Our loan calculator can help you easily figure out how to achieve a monthly payment you can afford. It can also help you decide how much car your budget can handle. After that, consider getting pre-approved so you can shop for your car without worrying about the details of your loan.
4. Credit unions offer the lowest rates.
When you spend time shopping around for the best deal on a car, it doesn’t make sense to drive up the final price by taking the first auto loan you can get. Lenders within a mile of each other may charge wildly different interest rates, so it’s important to shop around—and not just at dealerships.

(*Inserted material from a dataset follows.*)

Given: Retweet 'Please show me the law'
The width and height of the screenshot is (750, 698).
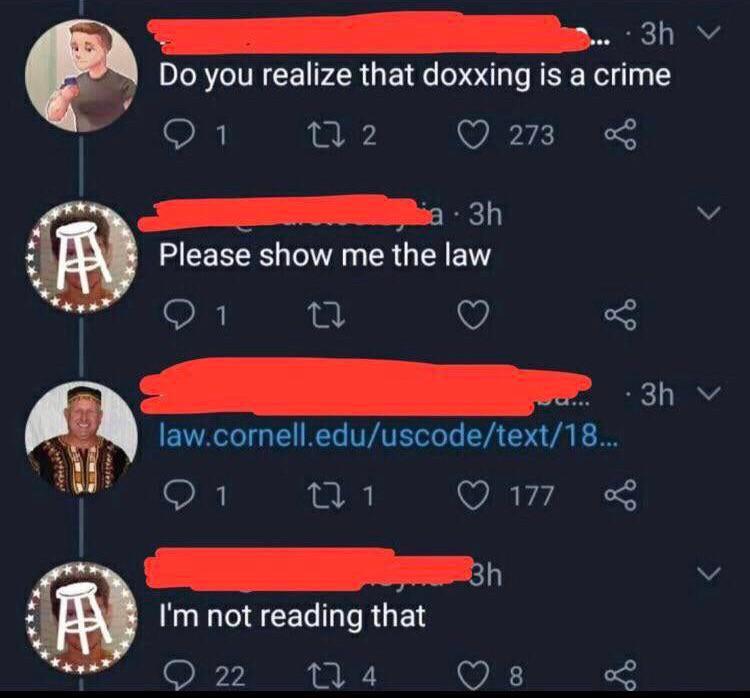Looking at the screenshot, I should pos(326,315).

If you want to get the best rates, check with your community credit union first. Since we’re not-for-profit organizations, we’re able to offer rates 1 to 2 percentage points lower than competing banks. “Credit unions and community banks are the best place to start,” says CNBC.
5. A shorter loan costs you less in the long run.
Cars are getting more expensive. The average new-car loan topped $30,000 for the first time last year. Average payments are going up, too, exceeding $500 a month. To compensate, car loans are getting longer, averaging 68 months. The most popular auto loans take up to seven years to pay off.
A longer loan repayment term can lower your monthly payment, but it will also drive up your total loan cost. The extra time it takes to pay it off can cost you hundreds or even thousands more in interest. It will also take longer to build up equity in your car. With a 60-month loan, for example, it might take 18 months or more of payments before the car is worth more than you owe on it.
Now that you have a few tricks up your sleeve, you’re ready to go out and negotiate a great deal on your next vehicle—and your next auto loan.